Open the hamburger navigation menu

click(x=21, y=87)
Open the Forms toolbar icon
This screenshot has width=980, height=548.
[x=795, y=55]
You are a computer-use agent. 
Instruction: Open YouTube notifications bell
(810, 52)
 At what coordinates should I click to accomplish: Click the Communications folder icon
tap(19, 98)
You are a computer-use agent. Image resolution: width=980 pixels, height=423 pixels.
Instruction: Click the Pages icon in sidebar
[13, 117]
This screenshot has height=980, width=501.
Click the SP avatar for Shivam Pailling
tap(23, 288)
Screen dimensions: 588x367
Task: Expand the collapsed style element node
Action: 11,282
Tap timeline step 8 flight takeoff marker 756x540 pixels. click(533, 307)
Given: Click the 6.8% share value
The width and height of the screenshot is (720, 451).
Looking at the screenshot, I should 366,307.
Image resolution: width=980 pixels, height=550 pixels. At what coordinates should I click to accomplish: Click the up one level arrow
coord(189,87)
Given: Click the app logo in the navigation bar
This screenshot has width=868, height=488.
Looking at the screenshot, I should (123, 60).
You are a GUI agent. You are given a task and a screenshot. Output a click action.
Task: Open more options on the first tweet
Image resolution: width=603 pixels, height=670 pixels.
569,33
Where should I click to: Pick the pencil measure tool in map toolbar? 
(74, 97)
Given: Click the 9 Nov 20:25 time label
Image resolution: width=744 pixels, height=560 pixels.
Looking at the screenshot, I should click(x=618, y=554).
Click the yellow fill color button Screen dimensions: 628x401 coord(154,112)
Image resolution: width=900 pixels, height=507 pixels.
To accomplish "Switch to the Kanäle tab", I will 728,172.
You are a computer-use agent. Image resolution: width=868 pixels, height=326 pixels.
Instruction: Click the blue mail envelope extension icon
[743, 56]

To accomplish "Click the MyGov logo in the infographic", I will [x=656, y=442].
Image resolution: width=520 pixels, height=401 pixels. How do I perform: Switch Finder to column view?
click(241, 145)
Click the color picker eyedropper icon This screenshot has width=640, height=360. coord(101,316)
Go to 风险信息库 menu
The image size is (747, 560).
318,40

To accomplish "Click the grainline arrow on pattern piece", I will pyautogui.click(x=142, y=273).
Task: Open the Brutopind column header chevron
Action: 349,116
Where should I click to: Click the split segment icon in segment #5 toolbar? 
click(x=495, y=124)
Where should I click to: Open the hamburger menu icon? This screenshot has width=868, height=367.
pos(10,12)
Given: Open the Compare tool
________________________
Your output should start at the line containing "Image resolution: width=520" and stop at the last line of the material, copied exactly, with nothing else.

> _SOLUTION FOR THIS PROBLEM_:
Image resolution: width=520 pixels, height=401 pixels. How do I perform: Switch Finder to column view?
click(241, 145)
Click the color picker eyedropper icon This screenshot has width=640, height=360. coord(101,316)
Go to 风险信息库 menu
The image size is (747, 560).
318,40

To accomplish "Click the grainline arrow on pattern piece", I will pyautogui.click(x=142, y=273).
Task: Open the Brutopind column header chevron
Action: 349,116
Where should I click to: Click the split segment icon in segment #5 toolbar? 
click(x=495, y=124)
Where should I click to: Open the hamburger menu icon? This screenshot has width=868, height=367.
pos(10,12)
Given: Open the Compare tool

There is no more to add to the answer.